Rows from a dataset
## BEGIN

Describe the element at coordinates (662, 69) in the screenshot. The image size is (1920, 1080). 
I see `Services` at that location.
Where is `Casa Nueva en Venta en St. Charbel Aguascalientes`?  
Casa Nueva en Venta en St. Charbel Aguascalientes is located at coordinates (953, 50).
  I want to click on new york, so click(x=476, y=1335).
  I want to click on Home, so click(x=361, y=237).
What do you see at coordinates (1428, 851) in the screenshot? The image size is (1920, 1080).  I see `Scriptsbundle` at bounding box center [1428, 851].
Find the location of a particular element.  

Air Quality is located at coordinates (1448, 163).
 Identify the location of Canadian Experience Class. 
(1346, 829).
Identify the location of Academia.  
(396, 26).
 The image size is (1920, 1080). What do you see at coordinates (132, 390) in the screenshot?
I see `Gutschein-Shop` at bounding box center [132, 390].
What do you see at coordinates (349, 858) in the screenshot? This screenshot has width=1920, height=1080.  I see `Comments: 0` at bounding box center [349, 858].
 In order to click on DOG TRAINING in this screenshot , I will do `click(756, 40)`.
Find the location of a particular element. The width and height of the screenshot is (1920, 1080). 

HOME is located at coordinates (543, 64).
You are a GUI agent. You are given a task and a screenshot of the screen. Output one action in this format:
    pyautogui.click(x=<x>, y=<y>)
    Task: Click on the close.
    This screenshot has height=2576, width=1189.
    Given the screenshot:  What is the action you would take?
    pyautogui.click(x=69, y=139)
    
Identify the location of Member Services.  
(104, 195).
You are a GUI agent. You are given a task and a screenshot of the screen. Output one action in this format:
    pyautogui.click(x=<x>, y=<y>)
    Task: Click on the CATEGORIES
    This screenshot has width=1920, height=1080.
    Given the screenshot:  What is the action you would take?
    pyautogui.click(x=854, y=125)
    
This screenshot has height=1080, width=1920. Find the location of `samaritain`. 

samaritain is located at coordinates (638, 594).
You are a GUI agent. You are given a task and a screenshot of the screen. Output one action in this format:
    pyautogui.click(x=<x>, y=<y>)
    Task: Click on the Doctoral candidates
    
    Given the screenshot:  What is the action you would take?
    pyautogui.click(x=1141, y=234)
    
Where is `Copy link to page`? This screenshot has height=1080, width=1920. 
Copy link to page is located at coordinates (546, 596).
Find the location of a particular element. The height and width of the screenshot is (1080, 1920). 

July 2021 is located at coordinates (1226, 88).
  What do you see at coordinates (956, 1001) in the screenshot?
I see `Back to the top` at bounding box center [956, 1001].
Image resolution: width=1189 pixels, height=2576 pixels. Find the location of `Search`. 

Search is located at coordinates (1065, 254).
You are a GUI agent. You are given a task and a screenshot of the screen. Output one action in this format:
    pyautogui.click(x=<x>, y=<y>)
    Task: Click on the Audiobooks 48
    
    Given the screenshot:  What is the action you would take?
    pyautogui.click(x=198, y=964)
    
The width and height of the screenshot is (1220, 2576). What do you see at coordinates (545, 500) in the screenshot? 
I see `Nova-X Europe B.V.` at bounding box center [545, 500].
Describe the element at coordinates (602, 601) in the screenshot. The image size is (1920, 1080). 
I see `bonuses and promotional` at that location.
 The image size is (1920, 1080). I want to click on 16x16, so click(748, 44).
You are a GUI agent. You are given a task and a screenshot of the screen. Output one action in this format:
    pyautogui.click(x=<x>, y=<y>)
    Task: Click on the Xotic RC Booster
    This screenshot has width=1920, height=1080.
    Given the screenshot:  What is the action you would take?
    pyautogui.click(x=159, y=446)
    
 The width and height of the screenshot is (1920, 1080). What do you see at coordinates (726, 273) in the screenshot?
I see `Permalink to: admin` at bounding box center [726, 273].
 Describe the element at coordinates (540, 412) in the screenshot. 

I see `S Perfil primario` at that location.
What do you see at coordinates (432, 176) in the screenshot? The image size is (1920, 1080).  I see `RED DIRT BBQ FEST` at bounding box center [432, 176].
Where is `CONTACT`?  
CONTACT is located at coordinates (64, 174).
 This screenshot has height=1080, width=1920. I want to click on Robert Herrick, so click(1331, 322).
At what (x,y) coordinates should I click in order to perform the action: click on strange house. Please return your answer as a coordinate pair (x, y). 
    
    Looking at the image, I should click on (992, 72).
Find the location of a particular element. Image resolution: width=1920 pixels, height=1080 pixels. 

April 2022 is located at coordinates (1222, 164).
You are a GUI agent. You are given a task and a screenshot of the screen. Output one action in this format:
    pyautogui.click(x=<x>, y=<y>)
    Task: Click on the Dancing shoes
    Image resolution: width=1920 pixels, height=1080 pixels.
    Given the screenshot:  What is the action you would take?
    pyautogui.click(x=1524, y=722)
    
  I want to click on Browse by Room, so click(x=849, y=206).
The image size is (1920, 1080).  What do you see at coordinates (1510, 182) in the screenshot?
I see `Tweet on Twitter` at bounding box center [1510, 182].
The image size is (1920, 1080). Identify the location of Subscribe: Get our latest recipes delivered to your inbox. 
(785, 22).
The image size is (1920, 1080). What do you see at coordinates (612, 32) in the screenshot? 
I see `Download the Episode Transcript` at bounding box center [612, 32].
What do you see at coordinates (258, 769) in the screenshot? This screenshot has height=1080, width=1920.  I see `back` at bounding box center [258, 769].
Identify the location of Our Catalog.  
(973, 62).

## END

What the task asks: Write out all of the entries again, swapping "Identify the location of" for "Point out the position of" wherever it occurs and leaving everything else unchanged.

Solution to the exercise:
Describe the element at coordinates (662, 69) in the screenshot. The image size is (1920, 1080). 
I see `Services` at that location.
Where is `Casa Nueva en Venta en St. Charbel Aguascalientes`?  
Casa Nueva en Venta en St. Charbel Aguascalientes is located at coordinates (953, 50).
  I want to click on new york, so click(x=476, y=1335).
  I want to click on Home, so click(x=361, y=237).
What do you see at coordinates (1428, 851) in the screenshot? The image size is (1920, 1080).  I see `Scriptsbundle` at bounding box center [1428, 851].
Find the location of a particular element.  

Air Quality is located at coordinates (1448, 163).
 Point out the position of Canadian Experience Class. 
(1346, 829).
Point out the position of Academia.  
(396, 26).
 The image size is (1920, 1080). What do you see at coordinates (132, 390) in the screenshot?
I see `Gutschein-Shop` at bounding box center [132, 390].
What do you see at coordinates (349, 858) in the screenshot? This screenshot has width=1920, height=1080.  I see `Comments: 0` at bounding box center [349, 858].
 In order to click on DOG TRAINING in this screenshot , I will do `click(756, 40)`.
Find the location of a particular element. The width and height of the screenshot is (1920, 1080). 

HOME is located at coordinates (543, 64).
You are a GUI agent. You are given a task and a screenshot of the screen. Output one action in this format:
    pyautogui.click(x=<x>, y=<y>)
    Task: Click on the close.
    This screenshot has height=2576, width=1189.
    Given the screenshot:  What is the action you would take?
    pyautogui.click(x=69, y=139)
    
Point out the position of Member Services.  
(104, 195).
You are a GUI agent. You are given a task and a screenshot of the screen. Output one action in this format:
    pyautogui.click(x=<x>, y=<y>)
    Task: Click on the CATEGORIES
    This screenshot has width=1920, height=1080.
    Given the screenshot:  What is the action you would take?
    pyautogui.click(x=854, y=125)
    
This screenshot has height=1080, width=1920. Find the location of `samaritain`. 

samaritain is located at coordinates (638, 594).
You are a GUI agent. You are given a task and a screenshot of the screen. Output one action in this format:
    pyautogui.click(x=<x>, y=<y>)
    Task: Click on the Doctoral candidates
    
    Given the screenshot:  What is the action you would take?
    pyautogui.click(x=1141, y=234)
    
Where is `Copy link to page`? This screenshot has height=1080, width=1920. 
Copy link to page is located at coordinates (546, 596).
Find the location of a particular element. The height and width of the screenshot is (1080, 1920). 

July 2021 is located at coordinates (1226, 88).
  What do you see at coordinates (956, 1001) in the screenshot?
I see `Back to the top` at bounding box center [956, 1001].
Image resolution: width=1189 pixels, height=2576 pixels. Find the location of `Search`. 

Search is located at coordinates (1065, 254).
You are a GUI agent. You are given a task and a screenshot of the screen. Output one action in this format:
    pyautogui.click(x=<x>, y=<y>)
    Task: Click on the Audiobooks 48
    
    Given the screenshot:  What is the action you would take?
    pyautogui.click(x=198, y=964)
    
The width and height of the screenshot is (1220, 2576). What do you see at coordinates (545, 500) in the screenshot? 
I see `Nova-X Europe B.V.` at bounding box center [545, 500].
Describe the element at coordinates (602, 601) in the screenshot. The image size is (1920, 1080). 
I see `bonuses and promotional` at that location.
 The image size is (1920, 1080). I want to click on 16x16, so click(748, 44).
You are a GUI agent. You are given a task and a screenshot of the screen. Output one action in this format:
    pyautogui.click(x=<x>, y=<y>)
    Task: Click on the Xotic RC Booster
    This screenshot has width=1920, height=1080.
    Given the screenshot:  What is the action you would take?
    pyautogui.click(x=159, y=446)
    
 The width and height of the screenshot is (1920, 1080). What do you see at coordinates (726, 273) in the screenshot?
I see `Permalink to: admin` at bounding box center [726, 273].
 Describe the element at coordinates (540, 412) in the screenshot. 

I see `S Perfil primario` at that location.
What do you see at coordinates (432, 176) in the screenshot? The image size is (1920, 1080).  I see `RED DIRT BBQ FEST` at bounding box center [432, 176].
Where is `CONTACT`?  
CONTACT is located at coordinates (64, 174).
 This screenshot has height=1080, width=1920. I want to click on Robert Herrick, so click(1331, 322).
At what (x,y) coordinates should I click in order to perform the action: click on strange house. Please return your answer as a coordinate pair (x, y). 
    
    Looking at the image, I should click on (992, 72).
Find the location of a particular element. Image resolution: width=1920 pixels, height=1080 pixels. 

April 2022 is located at coordinates (1222, 164).
You are a GUI agent. You are given a task and a screenshot of the screen. Output one action in this format:
    pyautogui.click(x=<x>, y=<y>)
    Task: Click on the Dancing shoes
    Image resolution: width=1920 pixels, height=1080 pixels.
    Given the screenshot:  What is the action you would take?
    pyautogui.click(x=1524, y=722)
    
  I want to click on Browse by Room, so click(x=849, y=206).
The image size is (1920, 1080).  What do you see at coordinates (1510, 182) in the screenshot?
I see `Tweet on Twitter` at bounding box center [1510, 182].
The image size is (1920, 1080). Point out the position of Subscribe: Get our latest recipes delivered to your inbox. 
(785, 22).
The image size is (1920, 1080). What do you see at coordinates (612, 32) in the screenshot? 
I see `Download the Episode Transcript` at bounding box center [612, 32].
What do you see at coordinates (258, 769) in the screenshot? This screenshot has height=1080, width=1920.  I see `back` at bounding box center [258, 769].
Point out the position of Our Catalog.  
(973, 62).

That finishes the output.